Russ Biagio Altman is an American professor of bioengineering, genetics, medicine, and biomedical data science (and of computer science, by courtesy) and past chairman of the bioengineering department at Stanford University.
Education
Altman holds an A.B. in biochemistry & molecular biology[4] from Harvard College in 1983, a Ph.D. in medical information sciences from Stanford in 1989 and M.D. from Stanford Medical School in 1990.[1]

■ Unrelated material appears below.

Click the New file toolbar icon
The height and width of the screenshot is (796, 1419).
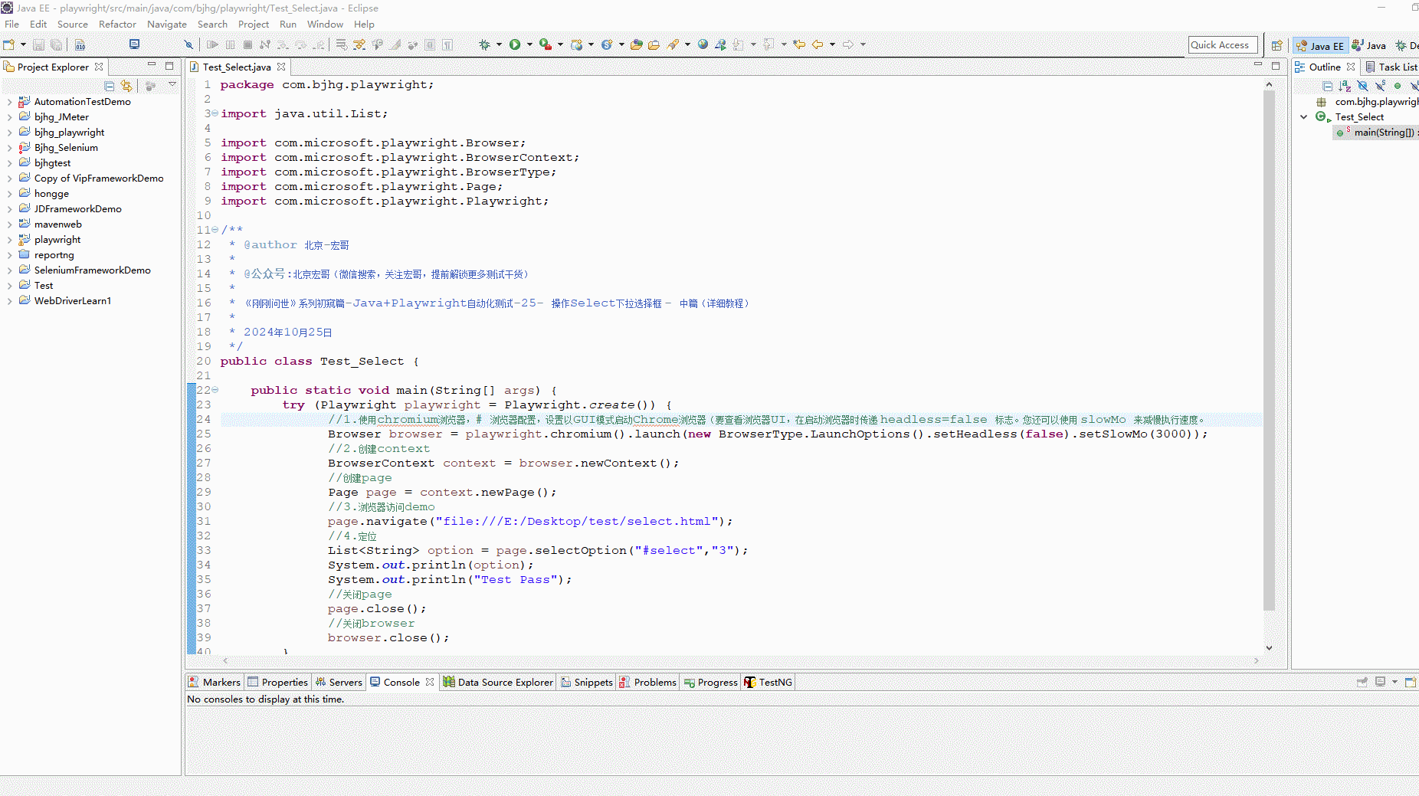click(9, 44)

After his internship at Stanford, he became board certified in 1991 in internal medicine and in clinical informatics in 2014. After a year of post-doctoral research, he joined the faculty as assistant professor in 1992. He became full professor in 2004, and was chair of the department of bioengineering from 2007 to June 2012.[2]
He currently is the Kenneth Fong Professor of Engineering at Stanford, and an advisor to the Chan Zuckerberg Biohub.
As of 2018, Altman was a founding co-editor of the Annual Review of Biomedical Data Science.[5]
Research and career
His primary research interests are in the application of computing and informatics technologies to problems relevant to medicine. He is particularly interested in methods for understanding drug action at molecular, cellular, organism and population levels. His lab studies how human genetic variation impacts drug response, helping start the PharmGKB project in 2000.[6]
Other work focuses on the analysis of biological molecules to understand the actions, interactions and adverse events of drugs, publishing a database called FEATURE in 2003.[7][8]
He helps lead an FDA-supported center for regulatory science and innovation (CERSI).[9]
He chaired the Science Board advising the FDA Commissioner, serves on the NIH director’s advisory committee, and is co-chair of the IOM Drug Forum. He is an organizer of the annual Pacific Symposium on Biocomputing.
He co-founded Personalis, Inc. in 2011 along with three other faculty members including Euan Ashley, Atul Butte, Michael Snyder and businessman John West.[10]
In 2017, he started hosting a show on SiriusXM (Insight Channel 121) titled "The Future of Everything".[11] He is clinically active with a pharmacogenomics consultative service at Stanford Healthcare.